In this study salbutamol caused significant enhancement of airway hyperresponsiveness to methacholine in addition to the development of GCH. This observation is consistent with some previous studies using animal models of atopic asthma.31-33 Both airway hyperresponsiveness and GCH are characteristic of bronchial asthma. It remains to be determined whether any common mechanisms exist between the two. One possibility is that GCH contributes to the enhancement of bronchial responsiveness to methacholine by changing epithelial barrier function. For instance, Yanta et al 34 showed that the number of secretory cells in the airways was positively correlated with airway hyperresponsiveness in dogs with naturally developing airway hyperresponsiveness. Alternatively, enhancement of airway inflammation by salbutamol, but not of eosinophilic infiltration, might have similarly influenced airway hyperresponsiveness and GCH in this study.
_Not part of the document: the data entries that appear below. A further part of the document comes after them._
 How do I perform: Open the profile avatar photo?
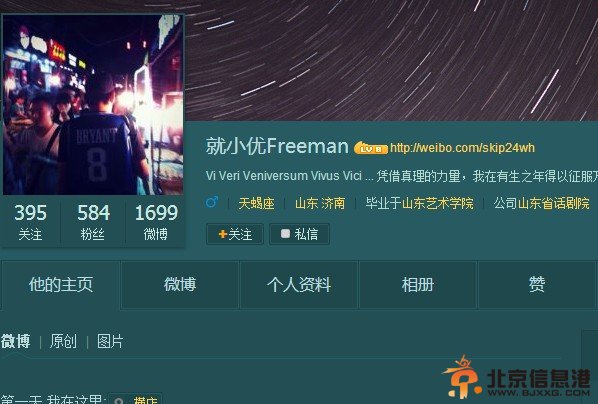[x=93, y=105]
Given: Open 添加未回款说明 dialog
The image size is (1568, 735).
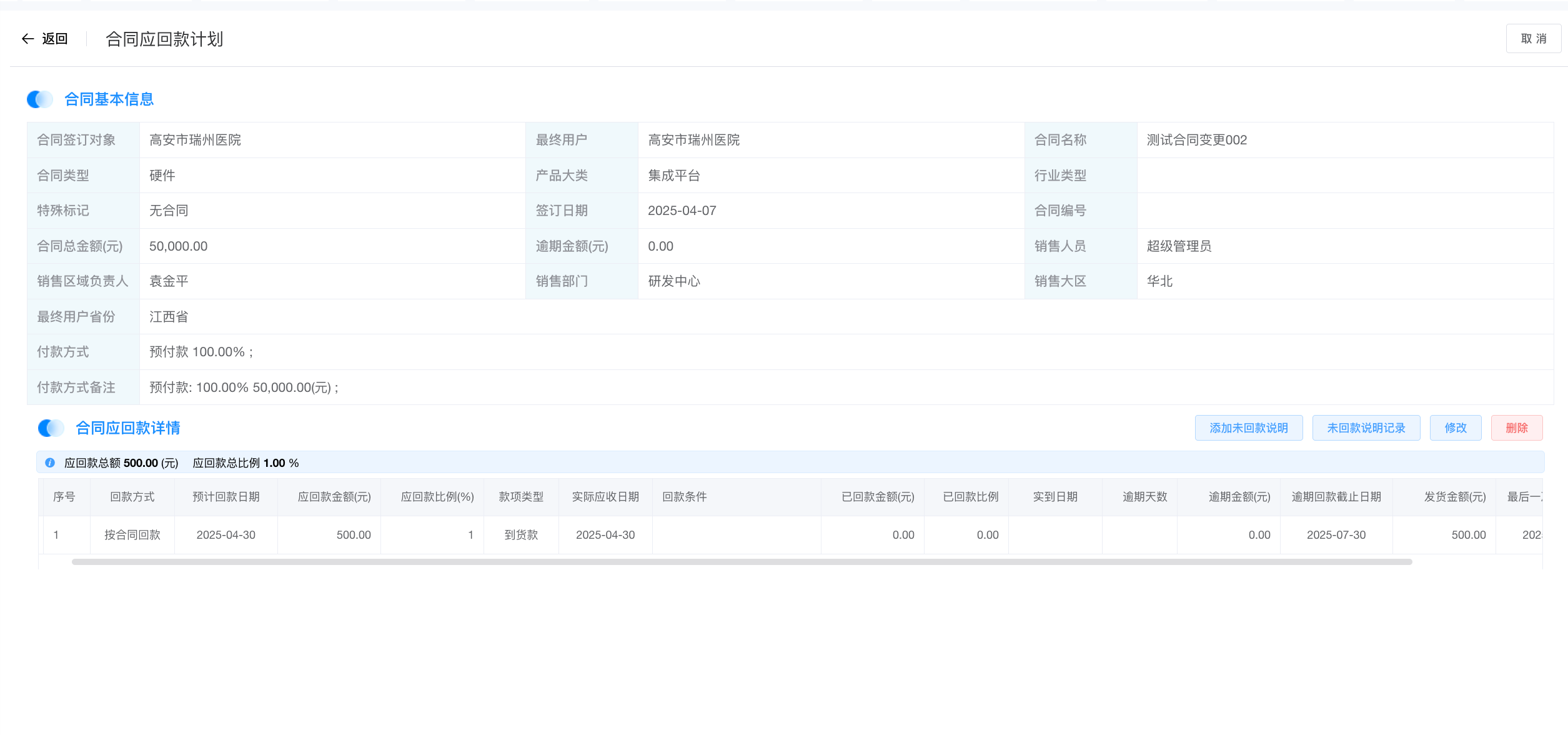Looking at the screenshot, I should tap(1248, 428).
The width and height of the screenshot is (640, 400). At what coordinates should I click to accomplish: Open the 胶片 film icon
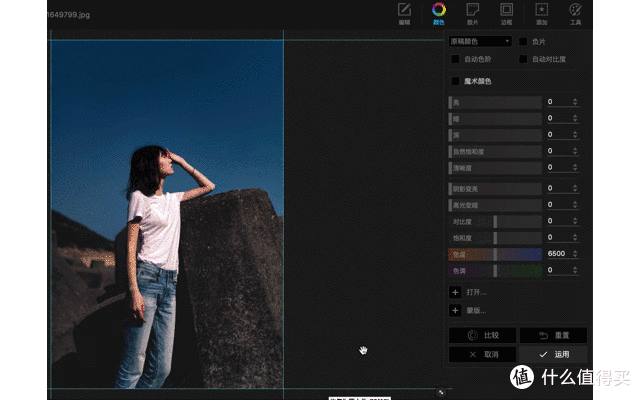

In conclusion, we have shown in this study that salbutamol, in a clinically relevant dose, has the potential to enhance GCH and airway hyperresponsiveness to methacholine in a rat model of atopic asthma when systemically and continuously administered using an osmotic pump. Since such enhancement of GCH did not occur with the same dose of salbutamol when given to non-immunised rats, we conclude that the β2 agonist enhances GCH induced by the immune response and that this can be completely abolished by simultaneous treatment with glucocorticoids. Although it may be premature to suppose that this phenomenon is applicable to humans, one should keep in mind the possibility that regular use of β2 agonists may exacerbate GCH and the resulting mucus hypersecretion in patients with bronchial asthma. Further study of the mechanisms of this phenomenon might provide insights into the roles of β2 agonists and glucocorticoids in the treatment of bronchial asthma in humans.